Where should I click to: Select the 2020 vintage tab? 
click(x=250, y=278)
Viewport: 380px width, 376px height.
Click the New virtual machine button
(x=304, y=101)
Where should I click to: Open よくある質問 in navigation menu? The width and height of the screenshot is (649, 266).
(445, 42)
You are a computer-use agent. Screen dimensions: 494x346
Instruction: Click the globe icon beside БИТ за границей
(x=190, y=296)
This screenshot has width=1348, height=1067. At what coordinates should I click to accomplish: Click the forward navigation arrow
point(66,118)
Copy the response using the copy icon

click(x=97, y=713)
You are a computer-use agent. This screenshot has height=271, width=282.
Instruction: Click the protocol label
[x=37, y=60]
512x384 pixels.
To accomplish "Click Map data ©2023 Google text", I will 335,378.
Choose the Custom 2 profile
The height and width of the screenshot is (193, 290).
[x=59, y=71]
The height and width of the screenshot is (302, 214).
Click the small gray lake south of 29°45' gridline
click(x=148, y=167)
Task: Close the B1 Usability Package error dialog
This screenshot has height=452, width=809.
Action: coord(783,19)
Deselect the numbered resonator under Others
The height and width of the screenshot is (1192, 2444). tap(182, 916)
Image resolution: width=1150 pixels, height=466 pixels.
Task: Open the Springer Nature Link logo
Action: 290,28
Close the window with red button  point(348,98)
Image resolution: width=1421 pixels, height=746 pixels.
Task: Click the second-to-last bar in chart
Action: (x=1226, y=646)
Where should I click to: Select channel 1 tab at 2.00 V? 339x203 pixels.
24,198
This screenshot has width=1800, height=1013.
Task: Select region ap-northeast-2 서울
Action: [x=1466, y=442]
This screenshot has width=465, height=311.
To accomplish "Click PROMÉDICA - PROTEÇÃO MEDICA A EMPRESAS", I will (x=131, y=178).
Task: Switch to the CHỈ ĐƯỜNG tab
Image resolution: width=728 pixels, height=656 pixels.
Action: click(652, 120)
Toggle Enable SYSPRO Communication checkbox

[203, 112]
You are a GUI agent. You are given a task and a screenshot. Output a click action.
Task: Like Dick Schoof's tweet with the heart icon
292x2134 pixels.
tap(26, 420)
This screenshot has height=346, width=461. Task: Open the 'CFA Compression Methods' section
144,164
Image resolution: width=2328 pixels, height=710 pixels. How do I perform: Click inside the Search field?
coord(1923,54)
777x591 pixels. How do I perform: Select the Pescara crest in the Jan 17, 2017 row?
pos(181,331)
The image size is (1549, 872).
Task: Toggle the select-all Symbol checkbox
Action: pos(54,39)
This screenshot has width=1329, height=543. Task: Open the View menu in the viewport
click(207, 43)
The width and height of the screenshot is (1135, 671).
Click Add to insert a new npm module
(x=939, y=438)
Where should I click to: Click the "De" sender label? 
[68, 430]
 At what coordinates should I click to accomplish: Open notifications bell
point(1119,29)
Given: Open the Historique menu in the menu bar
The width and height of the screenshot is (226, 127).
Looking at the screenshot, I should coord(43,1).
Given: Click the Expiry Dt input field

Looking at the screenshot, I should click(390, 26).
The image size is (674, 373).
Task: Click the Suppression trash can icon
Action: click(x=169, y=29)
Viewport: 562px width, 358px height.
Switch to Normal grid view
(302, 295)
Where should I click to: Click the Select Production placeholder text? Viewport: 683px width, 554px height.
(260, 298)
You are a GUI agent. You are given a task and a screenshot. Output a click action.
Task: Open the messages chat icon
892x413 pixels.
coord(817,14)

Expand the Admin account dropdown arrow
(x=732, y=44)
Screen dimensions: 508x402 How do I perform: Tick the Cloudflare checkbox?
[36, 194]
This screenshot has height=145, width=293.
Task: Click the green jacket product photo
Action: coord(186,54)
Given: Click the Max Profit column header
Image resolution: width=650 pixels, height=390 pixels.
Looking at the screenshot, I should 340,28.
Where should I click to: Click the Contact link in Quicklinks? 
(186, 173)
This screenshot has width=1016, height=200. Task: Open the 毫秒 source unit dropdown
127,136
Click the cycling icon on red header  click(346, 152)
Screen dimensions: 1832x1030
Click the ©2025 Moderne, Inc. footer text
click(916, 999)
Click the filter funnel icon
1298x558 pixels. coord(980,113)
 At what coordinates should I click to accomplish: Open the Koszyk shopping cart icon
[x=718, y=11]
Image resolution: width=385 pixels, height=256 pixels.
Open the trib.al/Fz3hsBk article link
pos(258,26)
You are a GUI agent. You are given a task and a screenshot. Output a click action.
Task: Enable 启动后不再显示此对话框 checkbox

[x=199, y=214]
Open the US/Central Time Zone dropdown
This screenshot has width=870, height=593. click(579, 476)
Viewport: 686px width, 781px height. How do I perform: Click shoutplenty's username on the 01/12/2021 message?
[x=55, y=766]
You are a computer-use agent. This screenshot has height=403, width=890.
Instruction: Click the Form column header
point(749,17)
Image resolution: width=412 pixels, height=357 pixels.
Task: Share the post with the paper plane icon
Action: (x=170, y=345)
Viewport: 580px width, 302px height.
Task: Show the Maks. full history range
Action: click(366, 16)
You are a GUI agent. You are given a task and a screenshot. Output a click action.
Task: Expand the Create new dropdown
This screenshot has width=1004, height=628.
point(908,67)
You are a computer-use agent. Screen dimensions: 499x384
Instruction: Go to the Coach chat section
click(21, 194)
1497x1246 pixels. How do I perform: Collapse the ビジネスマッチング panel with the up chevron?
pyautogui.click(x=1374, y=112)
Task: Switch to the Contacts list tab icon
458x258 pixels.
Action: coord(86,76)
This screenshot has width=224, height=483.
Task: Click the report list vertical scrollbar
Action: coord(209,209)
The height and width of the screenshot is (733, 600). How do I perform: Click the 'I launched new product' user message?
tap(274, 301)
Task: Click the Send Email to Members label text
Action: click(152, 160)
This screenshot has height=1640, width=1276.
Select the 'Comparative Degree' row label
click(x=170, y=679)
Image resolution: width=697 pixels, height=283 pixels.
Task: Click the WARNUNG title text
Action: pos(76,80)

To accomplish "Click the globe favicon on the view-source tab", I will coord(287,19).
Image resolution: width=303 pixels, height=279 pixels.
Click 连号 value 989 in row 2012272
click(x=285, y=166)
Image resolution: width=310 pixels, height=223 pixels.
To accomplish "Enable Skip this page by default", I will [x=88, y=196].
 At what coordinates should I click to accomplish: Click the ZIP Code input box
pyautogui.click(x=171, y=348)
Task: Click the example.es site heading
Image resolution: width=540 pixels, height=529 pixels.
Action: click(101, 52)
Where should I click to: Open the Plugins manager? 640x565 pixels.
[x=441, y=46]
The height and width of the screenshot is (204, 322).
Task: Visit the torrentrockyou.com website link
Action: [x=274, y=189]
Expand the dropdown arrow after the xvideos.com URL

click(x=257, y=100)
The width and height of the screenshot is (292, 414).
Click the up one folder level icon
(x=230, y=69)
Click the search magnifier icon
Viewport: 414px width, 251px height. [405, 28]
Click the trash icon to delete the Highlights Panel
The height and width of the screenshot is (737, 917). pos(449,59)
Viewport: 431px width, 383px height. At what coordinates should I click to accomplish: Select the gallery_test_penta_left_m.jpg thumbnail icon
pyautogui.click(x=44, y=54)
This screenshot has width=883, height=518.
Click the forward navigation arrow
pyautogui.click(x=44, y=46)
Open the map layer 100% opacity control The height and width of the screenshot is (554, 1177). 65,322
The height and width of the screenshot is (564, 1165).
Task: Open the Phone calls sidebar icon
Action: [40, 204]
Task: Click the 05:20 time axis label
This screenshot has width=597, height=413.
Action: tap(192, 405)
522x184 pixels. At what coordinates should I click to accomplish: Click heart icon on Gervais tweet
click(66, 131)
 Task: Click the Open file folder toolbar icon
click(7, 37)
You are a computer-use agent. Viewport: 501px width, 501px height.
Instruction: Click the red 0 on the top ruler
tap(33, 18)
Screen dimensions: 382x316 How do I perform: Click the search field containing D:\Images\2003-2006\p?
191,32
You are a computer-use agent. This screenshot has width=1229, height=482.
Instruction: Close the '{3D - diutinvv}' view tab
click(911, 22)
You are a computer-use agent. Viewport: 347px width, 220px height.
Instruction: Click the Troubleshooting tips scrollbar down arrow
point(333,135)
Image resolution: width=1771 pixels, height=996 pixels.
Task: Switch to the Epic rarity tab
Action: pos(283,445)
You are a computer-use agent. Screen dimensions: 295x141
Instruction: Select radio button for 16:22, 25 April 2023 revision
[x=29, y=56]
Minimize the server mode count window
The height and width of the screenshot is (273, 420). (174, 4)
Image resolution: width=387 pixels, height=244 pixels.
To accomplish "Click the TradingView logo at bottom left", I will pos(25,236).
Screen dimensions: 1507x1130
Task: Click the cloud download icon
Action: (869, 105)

▶ [AUFGABE]: Schreiben Sie die Zeilen des Materials unverändert ab, beginnend mit der Zeile, die „Where should I click to: Open the“ enthält, und endend mit der Zeile, die „click(911, 22)“ enthält.

▶ [ERGEBNIS]:
Where should I click to: Open the Plugins manager? 640x565 pixels.
[x=441, y=46]
The height and width of the screenshot is (204, 322).
Task: Visit the torrentrockyou.com website link
Action: [x=274, y=189]
Expand the dropdown arrow after the xvideos.com URL

click(x=257, y=100)
The width and height of the screenshot is (292, 414).
Click the up one folder level icon
(x=230, y=69)
Click the search magnifier icon
Viewport: 414px width, 251px height. [405, 28]
Click the trash icon to delete the Highlights Panel
The height and width of the screenshot is (737, 917). pos(449,59)
Viewport: 431px width, 383px height. At what coordinates should I click to accomplish: Select the gallery_test_penta_left_m.jpg thumbnail icon
pyautogui.click(x=44, y=54)
This screenshot has width=883, height=518.
Click the forward navigation arrow
pyautogui.click(x=44, y=46)
Open the map layer 100% opacity control The height and width of the screenshot is (554, 1177). 65,322
The height and width of the screenshot is (564, 1165).
Task: Open the Phone calls sidebar icon
Action: [40, 204]
Task: Click the 05:20 time axis label
This screenshot has width=597, height=413.
Action: tap(192, 405)
522x184 pixels. At what coordinates should I click to accomplish: Click heart icon on Gervais tweet
click(66, 131)
 Task: Click the Open file folder toolbar icon
click(7, 37)
You are a computer-use agent. Viewport: 501px width, 501px height.
Instruction: Click the red 0 on the top ruler
tap(33, 18)
Screen dimensions: 382x316 How do I perform: Click the search field containing D:\Images\2003-2006\p?
191,32
You are a computer-use agent. This screenshot has width=1229, height=482.
Instruction: Close the '{3D - diutinvv}' view tab
click(911, 22)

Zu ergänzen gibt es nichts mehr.